The next time I decided to run, I wanted to add more minutes (and mileage) but did not want to overdo it. So, I put myself on somewhat of a “Couch-To-5k” Plan like those you’d find on Pinterest. I begrudgingly decided to run for a few minutes, walk for a minute or so, and repeat, for about 20-25 minutes (an arbitrary time I set for myself to keep from overdoing it). I was extremely frustrated with how out of breath I felt after only a few short, slow minutes of running. I wanted to get better, but the first steps to getting there seemed to be so much.
After another week of the same sort of thing, I did not seem to have much better results (at least not emotionally). Physically, I may have been improving a little, but emotionally I was simply not feeling like myself. I felt defeated, knocked down by a small lumbar stress fracture, sciatic nerve pain, and 5-6 weeks of absolutely no running. I was not sure how to proceed–nothing seemed to be working (not to mention, my pain had decreased significantly but my recovery was beginning to plateau at around Level 2-3 pain (on a scale of 1-10). I grew tired, frustrated, and even a little angry. I hated every minute of those first two weeks. Sure, I was grateful to be running again, but I did not care for running when it felt like that.
But then, I took to the trails. I decided to run at whatever pace felt good, with my iPod shuffle to accompany. I settled on “Lover of the Light” by Mumford and Sons as my first song–if you were unaware, Mumford makes for the perfect trail running music–and started off at an easy pace. Partway through the run, I was surprised at how good I felt. I felt as though I was capable, strong, and able to finish the run. This strength carried me through to the end. This run served as a turning point for me. Suddenly, all the work I had been putting in for the past few weeks had meaning; it was all worth it after all. My mood was lifted, my attitude toward running was much more positive. I knew, once again, what I had forgotten for so long: I could do this.

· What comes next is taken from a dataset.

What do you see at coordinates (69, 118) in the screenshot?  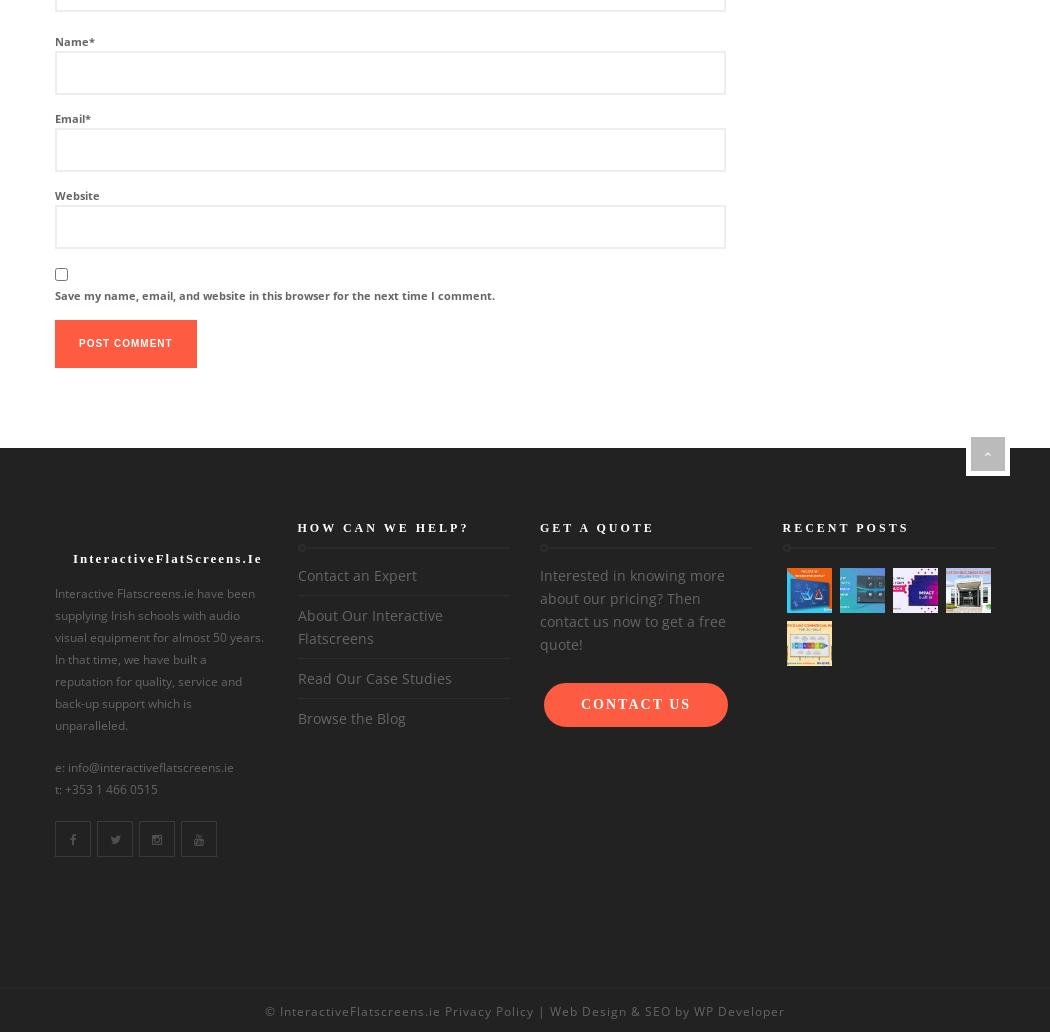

Today, I set out again for another run, beginning my fourth week back to running. Sure, my pace is nowhere near where it normally is, and is even further from where I’d like it to be, but I’m keeping it realistic for now. I’m going to continue to push myself within the limits of my recovery in order to improve and get better with time. I’m going to be tough. I’m going to be strong. I’m going to do this. Running (currently) sucks, but not running sucked worse.
Like with anything, running again after a long break is not easy. It is challenging. It is trying. It is difficult. It is worth every frustration, setback, and struggle. Greatness after a struggle comes down to one thing: the courage to begin again.